[Your assignment] Your task is to print each entry exactly as written.

[Collected data]

== Segment start ==

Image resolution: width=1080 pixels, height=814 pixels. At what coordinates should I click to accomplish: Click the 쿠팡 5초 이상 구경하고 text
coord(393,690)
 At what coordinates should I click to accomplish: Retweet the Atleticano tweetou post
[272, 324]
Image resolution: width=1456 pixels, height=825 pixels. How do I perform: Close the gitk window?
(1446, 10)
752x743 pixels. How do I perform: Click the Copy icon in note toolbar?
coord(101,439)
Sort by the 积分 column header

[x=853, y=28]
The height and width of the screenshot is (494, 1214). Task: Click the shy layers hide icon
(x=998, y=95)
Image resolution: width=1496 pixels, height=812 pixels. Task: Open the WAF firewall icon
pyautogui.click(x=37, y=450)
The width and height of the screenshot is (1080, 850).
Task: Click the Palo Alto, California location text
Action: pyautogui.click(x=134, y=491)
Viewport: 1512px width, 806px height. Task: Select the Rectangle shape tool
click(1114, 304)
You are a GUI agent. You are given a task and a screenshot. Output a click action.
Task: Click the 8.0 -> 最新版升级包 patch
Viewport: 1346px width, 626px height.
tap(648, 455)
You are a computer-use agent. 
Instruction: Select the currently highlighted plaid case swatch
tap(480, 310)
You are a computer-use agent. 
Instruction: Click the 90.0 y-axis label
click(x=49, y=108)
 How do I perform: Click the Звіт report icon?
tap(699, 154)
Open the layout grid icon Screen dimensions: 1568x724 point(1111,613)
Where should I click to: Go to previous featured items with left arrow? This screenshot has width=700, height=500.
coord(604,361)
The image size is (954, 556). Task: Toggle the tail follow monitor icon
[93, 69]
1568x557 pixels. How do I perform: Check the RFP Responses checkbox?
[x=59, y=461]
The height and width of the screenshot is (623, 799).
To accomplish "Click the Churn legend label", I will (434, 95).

== Segment end ==

[Solution]
Image resolution: width=1080 pixels, height=814 pixels. At what coordinates should I click to accomplish: Click the 쿠팡 5초 이상 구경하고 text
coord(393,690)
 At what coordinates should I click to accomplish: Retweet the Atleticano tweetou post
[272, 324]
Image resolution: width=1456 pixels, height=825 pixels. How do I perform: Close the gitk window?
(1446, 10)
752x743 pixels. How do I perform: Click the Copy icon in note toolbar?
coord(101,439)
Sort by the 积分 column header

[x=853, y=28]
The height and width of the screenshot is (494, 1214). Task: Click the shy layers hide icon
(x=998, y=95)
Image resolution: width=1496 pixels, height=812 pixels. Task: Open the WAF firewall icon
pyautogui.click(x=37, y=450)
The width and height of the screenshot is (1080, 850).
Task: Click the Palo Alto, California location text
Action: pyautogui.click(x=134, y=491)
Viewport: 1512px width, 806px height. Task: Select the Rectangle shape tool
click(1114, 304)
You are a GUI agent. You are given a task and a screenshot. Output a click action.
Task: Click the 8.0 -> 最新版升级包 patch
Viewport: 1346px width, 626px height.
tap(648, 455)
You are a computer-use agent. 
Instruction: Select the currently highlighted plaid case swatch
tap(480, 310)
You are a computer-use agent. 
Instruction: Click the 90.0 y-axis label
click(x=49, y=108)
 How do I perform: Click the Звіт report icon?
tap(699, 154)
Open the layout grid icon Screen dimensions: 1568x724 point(1111,613)
Where should I click to: Go to previous featured items with left arrow? This screenshot has width=700, height=500.
coord(604,361)
The image size is (954, 556). Task: Toggle the tail follow monitor icon
[93, 69]
1568x557 pixels. How do I perform: Check the RFP Responses checkbox?
[x=59, y=461]
The height and width of the screenshot is (623, 799).
To accomplish "Click the Churn legend label", I will (434, 95).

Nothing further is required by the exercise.